Records from a dataset:
▼▼▼

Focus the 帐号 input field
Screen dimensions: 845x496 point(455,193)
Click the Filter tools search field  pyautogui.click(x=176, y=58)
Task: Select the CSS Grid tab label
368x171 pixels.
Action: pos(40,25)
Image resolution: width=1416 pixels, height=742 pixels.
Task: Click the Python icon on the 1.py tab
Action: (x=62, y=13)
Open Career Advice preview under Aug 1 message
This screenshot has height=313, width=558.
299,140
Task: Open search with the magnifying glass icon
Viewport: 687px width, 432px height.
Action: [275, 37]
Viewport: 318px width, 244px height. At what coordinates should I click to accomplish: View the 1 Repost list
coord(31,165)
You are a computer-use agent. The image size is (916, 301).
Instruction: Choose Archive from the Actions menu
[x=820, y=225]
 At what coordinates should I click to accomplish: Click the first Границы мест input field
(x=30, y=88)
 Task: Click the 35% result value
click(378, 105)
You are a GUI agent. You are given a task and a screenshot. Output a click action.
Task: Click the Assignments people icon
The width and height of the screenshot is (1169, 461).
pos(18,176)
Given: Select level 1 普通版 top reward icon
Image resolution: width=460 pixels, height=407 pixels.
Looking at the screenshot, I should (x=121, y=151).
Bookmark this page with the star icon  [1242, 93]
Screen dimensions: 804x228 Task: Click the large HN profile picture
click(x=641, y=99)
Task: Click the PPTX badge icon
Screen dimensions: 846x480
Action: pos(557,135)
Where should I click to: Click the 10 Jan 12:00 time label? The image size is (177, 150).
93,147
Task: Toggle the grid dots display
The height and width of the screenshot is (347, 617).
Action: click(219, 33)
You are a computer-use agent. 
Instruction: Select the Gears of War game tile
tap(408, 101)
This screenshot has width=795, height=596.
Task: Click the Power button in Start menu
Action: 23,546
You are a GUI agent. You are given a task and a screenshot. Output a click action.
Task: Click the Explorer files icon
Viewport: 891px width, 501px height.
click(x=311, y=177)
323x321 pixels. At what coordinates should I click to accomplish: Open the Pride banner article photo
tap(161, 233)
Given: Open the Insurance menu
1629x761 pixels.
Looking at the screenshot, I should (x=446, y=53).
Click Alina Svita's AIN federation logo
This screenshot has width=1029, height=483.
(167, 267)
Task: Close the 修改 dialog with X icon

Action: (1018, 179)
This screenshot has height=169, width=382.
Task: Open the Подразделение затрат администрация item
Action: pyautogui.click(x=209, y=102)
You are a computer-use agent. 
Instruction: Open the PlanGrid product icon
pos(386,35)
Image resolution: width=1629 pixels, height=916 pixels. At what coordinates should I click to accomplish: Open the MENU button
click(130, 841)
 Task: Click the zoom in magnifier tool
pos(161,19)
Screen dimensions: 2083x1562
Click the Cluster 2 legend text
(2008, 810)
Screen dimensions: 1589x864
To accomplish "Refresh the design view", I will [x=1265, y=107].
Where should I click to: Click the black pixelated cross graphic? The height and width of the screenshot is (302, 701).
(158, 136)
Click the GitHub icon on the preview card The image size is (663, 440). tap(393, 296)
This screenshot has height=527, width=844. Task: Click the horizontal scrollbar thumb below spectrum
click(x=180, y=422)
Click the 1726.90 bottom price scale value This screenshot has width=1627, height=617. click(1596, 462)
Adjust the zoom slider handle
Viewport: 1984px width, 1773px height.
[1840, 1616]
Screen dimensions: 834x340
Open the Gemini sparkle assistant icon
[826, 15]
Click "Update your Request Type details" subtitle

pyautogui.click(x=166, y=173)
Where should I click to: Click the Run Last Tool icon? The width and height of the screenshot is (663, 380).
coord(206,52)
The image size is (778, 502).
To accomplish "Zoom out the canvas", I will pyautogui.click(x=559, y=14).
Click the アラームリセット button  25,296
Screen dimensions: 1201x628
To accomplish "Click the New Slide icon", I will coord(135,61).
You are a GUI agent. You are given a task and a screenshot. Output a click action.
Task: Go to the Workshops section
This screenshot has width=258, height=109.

▲▲▲

_WRITTEN EXERCISE_
Copy out every line of the records above with no changes.

_EXERCISE ANSWER_
Focus the 帐号 input field
Screen dimensions: 845x496 point(455,193)
Click the Filter tools search field  pyautogui.click(x=176, y=58)
Task: Select the CSS Grid tab label
368x171 pixels.
Action: pos(40,25)
Image resolution: width=1416 pixels, height=742 pixels.
Task: Click the Python icon on the 1.py tab
Action: (x=62, y=13)
Open Career Advice preview under Aug 1 message
This screenshot has height=313, width=558.
299,140
Task: Open search with the magnifying glass icon
Viewport: 687px width, 432px height.
Action: [275, 37]
Viewport: 318px width, 244px height. At what coordinates should I click to accomplish: View the 1 Repost list
coord(31,165)
You are a computer-use agent. The image size is (916, 301).
Instruction: Choose Archive from the Actions menu
[x=820, y=225]
 At what coordinates should I click to accomplish: Click the first Границы мест input field
(x=30, y=88)
 Task: Click the 35% result value
click(378, 105)
You are a GUI agent. You are given a task and a screenshot. Output a click action.
Task: Click the Assignments people icon
The width and height of the screenshot is (1169, 461).
pos(18,176)
Given: Select level 1 普通版 top reward icon
Image resolution: width=460 pixels, height=407 pixels.
Looking at the screenshot, I should (x=121, y=151).
Bookmark this page with the star icon  [1242, 93]
Screen dimensions: 804x228 Task: Click the large HN profile picture
click(x=641, y=99)
Task: Click the PPTX badge icon
Screen dimensions: 846x480
Action: pos(557,135)
Where should I click to: Click the 10 Jan 12:00 time label? The image size is (177, 150).
93,147
Task: Toggle the grid dots display
The height and width of the screenshot is (347, 617).
Action: click(219, 33)
You are a computer-use agent. 
Instruction: Select the Gears of War game tile
tap(408, 101)
This screenshot has width=795, height=596.
Task: Click the Power button in Start menu
Action: 23,546
You are a GUI agent. You are given a task and a screenshot. Output a click action.
Task: Click the Explorer files icon
Viewport: 891px width, 501px height.
click(x=311, y=177)
323x321 pixels. At what coordinates should I click to accomplish: Open the Pride banner article photo
tap(161, 233)
Given: Open the Insurance menu
1629x761 pixels.
Looking at the screenshot, I should (x=446, y=53).
Click Alina Svita's AIN federation logo
This screenshot has width=1029, height=483.
(167, 267)
Task: Close the 修改 dialog with X icon

Action: (1018, 179)
This screenshot has height=169, width=382.
Task: Open the Подразделение затрат администрация item
Action: pyautogui.click(x=209, y=102)
You are a computer-use agent. 
Instruction: Open the PlanGrid product icon
pos(386,35)
Image resolution: width=1629 pixels, height=916 pixels. At what coordinates should I click to accomplish: Open the MENU button
click(130, 841)
 Task: Click the zoom in magnifier tool
pos(161,19)
Screen dimensions: 2083x1562
Click the Cluster 2 legend text
(2008, 810)
Screen dimensions: 1589x864
To accomplish "Refresh the design view", I will [x=1265, y=107].
Where should I click to: Click the black pixelated cross graphic? The height and width of the screenshot is (302, 701).
(158, 136)
Click the GitHub icon on the preview card The image size is (663, 440). tap(393, 296)
This screenshot has height=527, width=844. Task: Click the horizontal scrollbar thumb below spectrum
click(x=180, y=422)
Click the 1726.90 bottom price scale value This screenshot has width=1627, height=617. click(1596, 462)
Adjust the zoom slider handle
Viewport: 1984px width, 1773px height.
[1840, 1616]
Screen dimensions: 834x340
Open the Gemini sparkle assistant icon
[826, 15]
Click "Update your Request Type details" subtitle

pyautogui.click(x=166, y=173)
Where should I click to: Click the Run Last Tool icon? The width and height of the screenshot is (663, 380).
coord(206,52)
The image size is (778, 502).
To accomplish "Zoom out the canvas", I will pyautogui.click(x=559, y=14).
Click the アラームリセット button  25,296
Screen dimensions: 1201x628
To accomplish "Click the New Slide icon", I will coord(135,61).
You are a GUI agent. You are given a task and a screenshot. Output a click action.
Task: Go to the Workshops section
This screenshot has width=258, height=109.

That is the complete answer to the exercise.